[Entries on where items appear]

============

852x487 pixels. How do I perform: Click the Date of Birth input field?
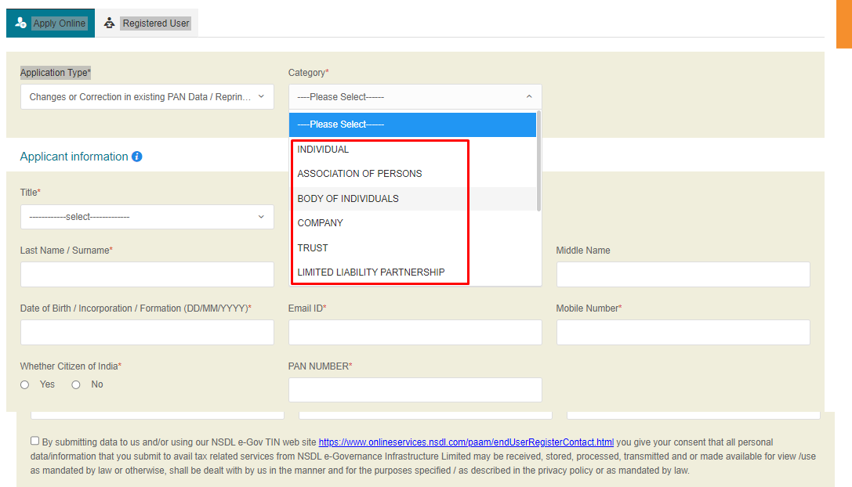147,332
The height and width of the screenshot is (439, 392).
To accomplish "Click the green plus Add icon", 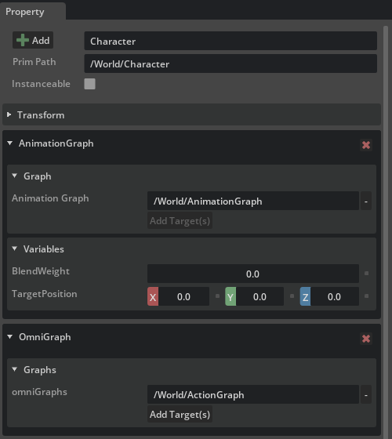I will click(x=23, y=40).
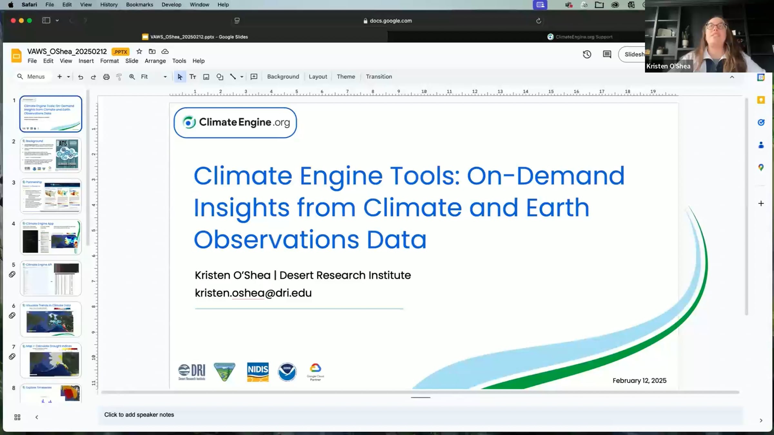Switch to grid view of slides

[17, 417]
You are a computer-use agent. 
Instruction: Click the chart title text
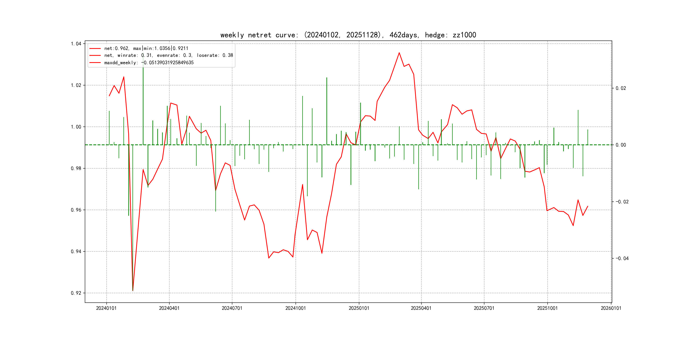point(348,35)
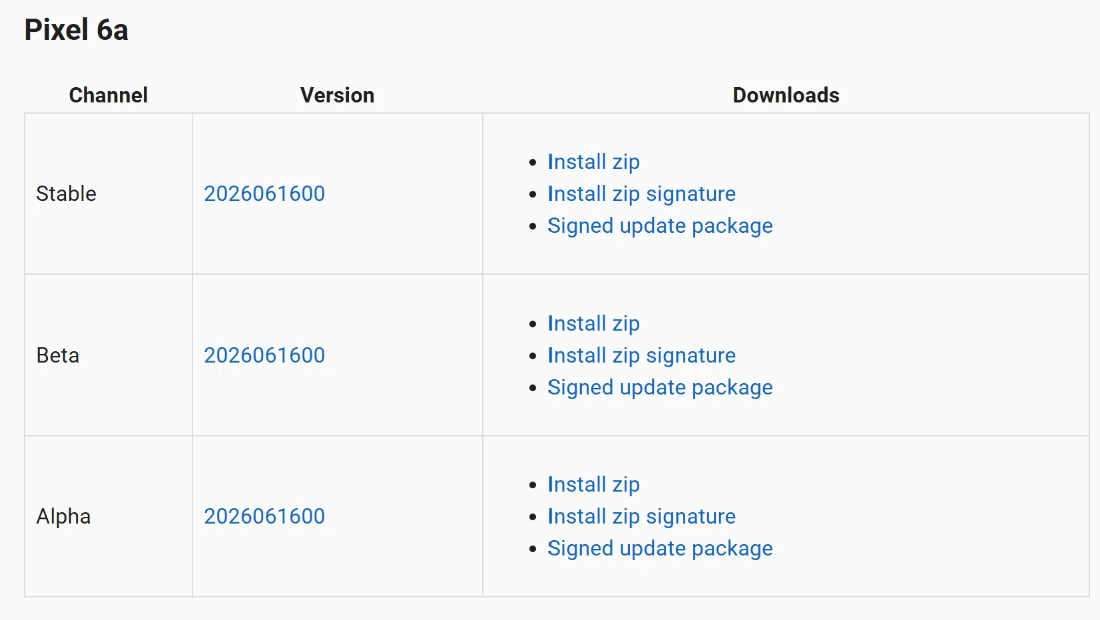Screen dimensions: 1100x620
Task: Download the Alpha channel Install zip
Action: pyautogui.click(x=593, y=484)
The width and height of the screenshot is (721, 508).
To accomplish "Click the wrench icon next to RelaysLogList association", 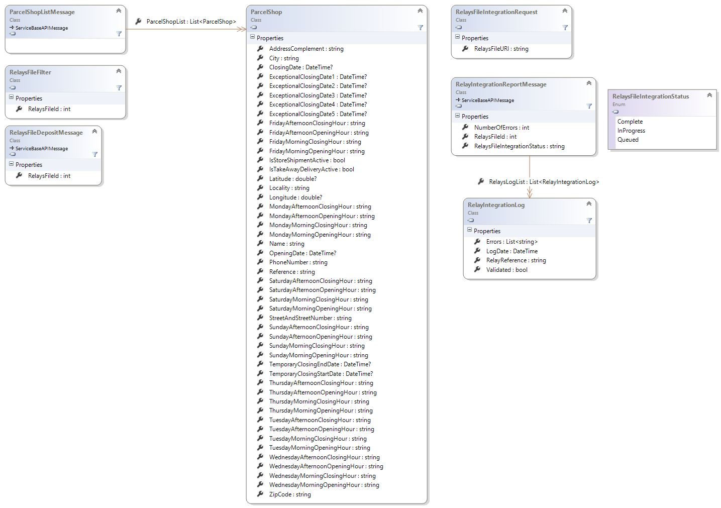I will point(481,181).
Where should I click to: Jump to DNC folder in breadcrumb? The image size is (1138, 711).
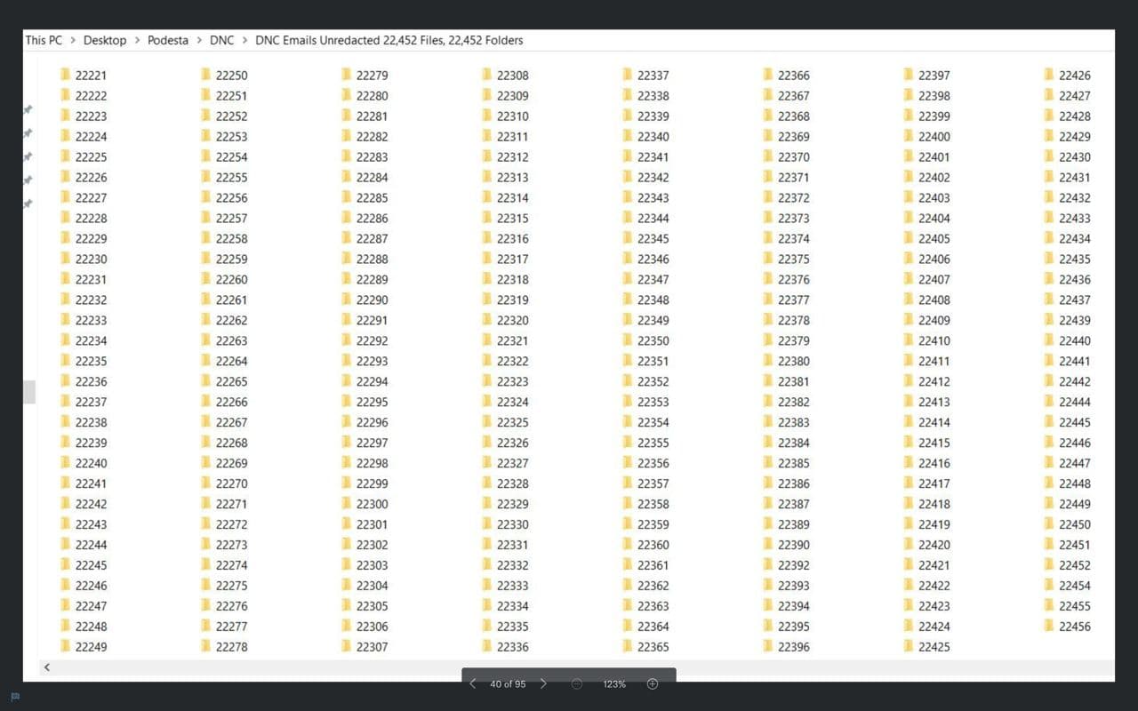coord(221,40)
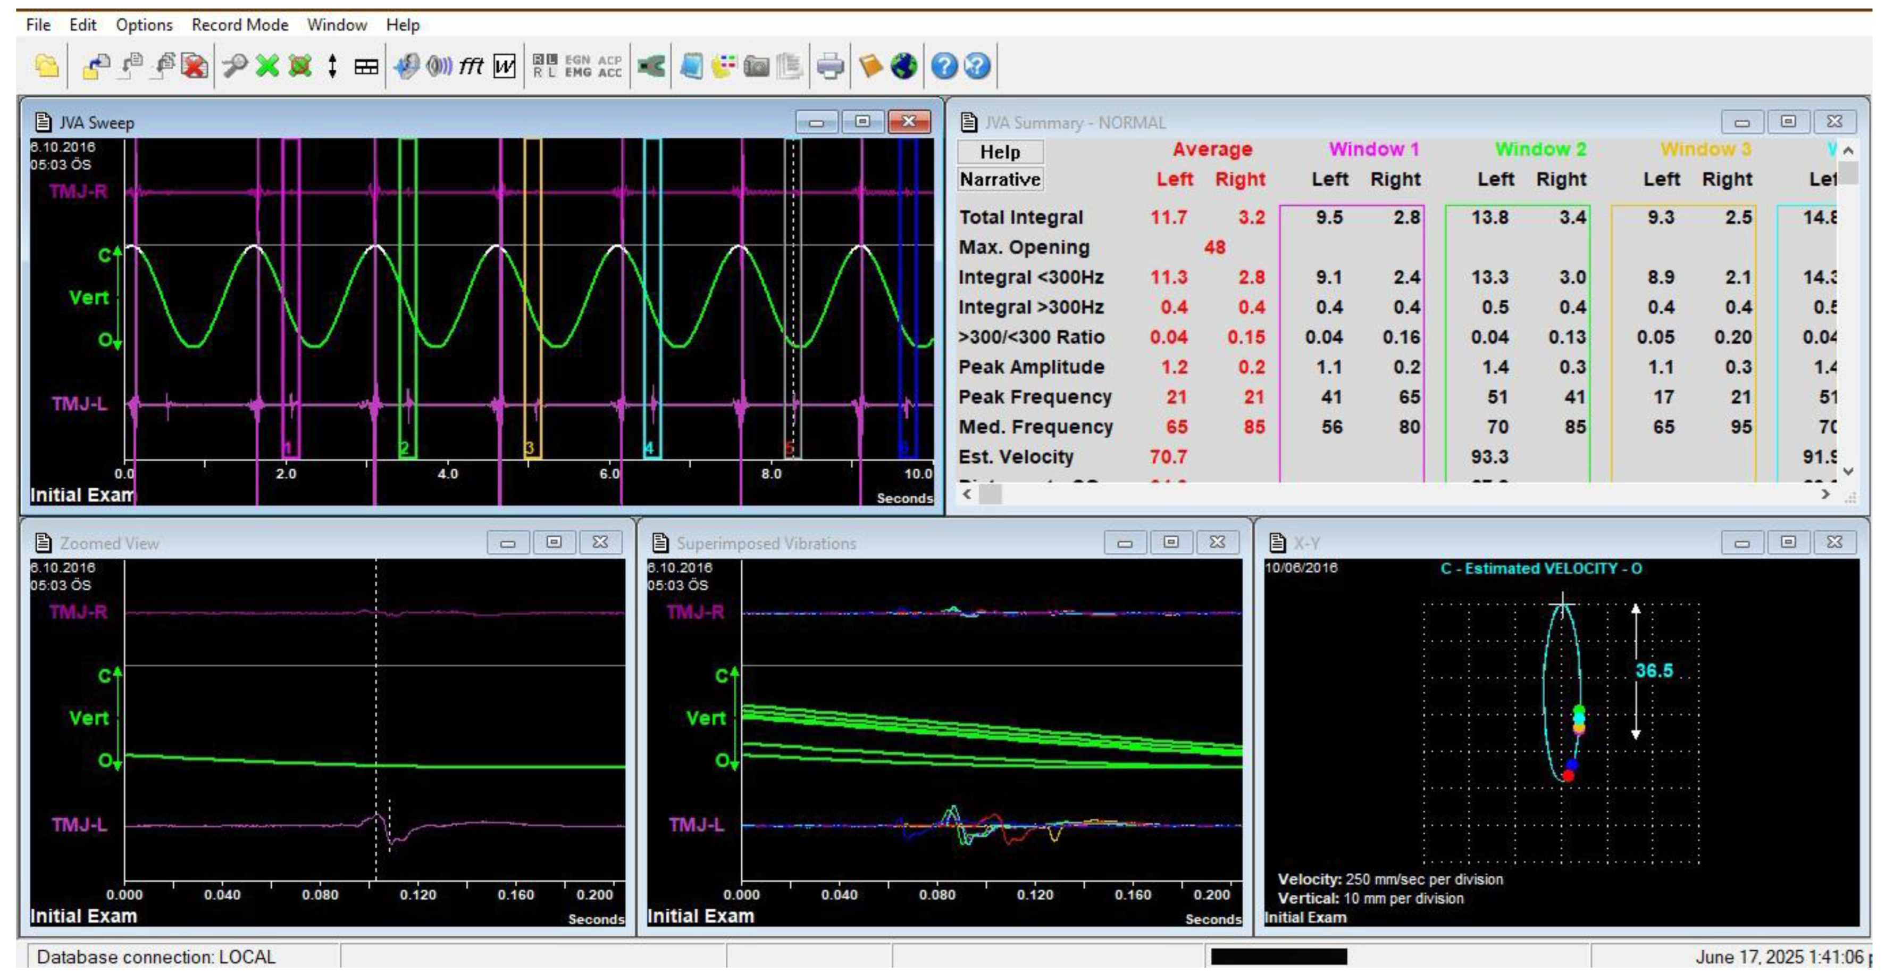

============

How many lines above contain the string "screenshot"? Matching is case-sensitive. Give only the number.

ANSWER FOR THE TASK:
2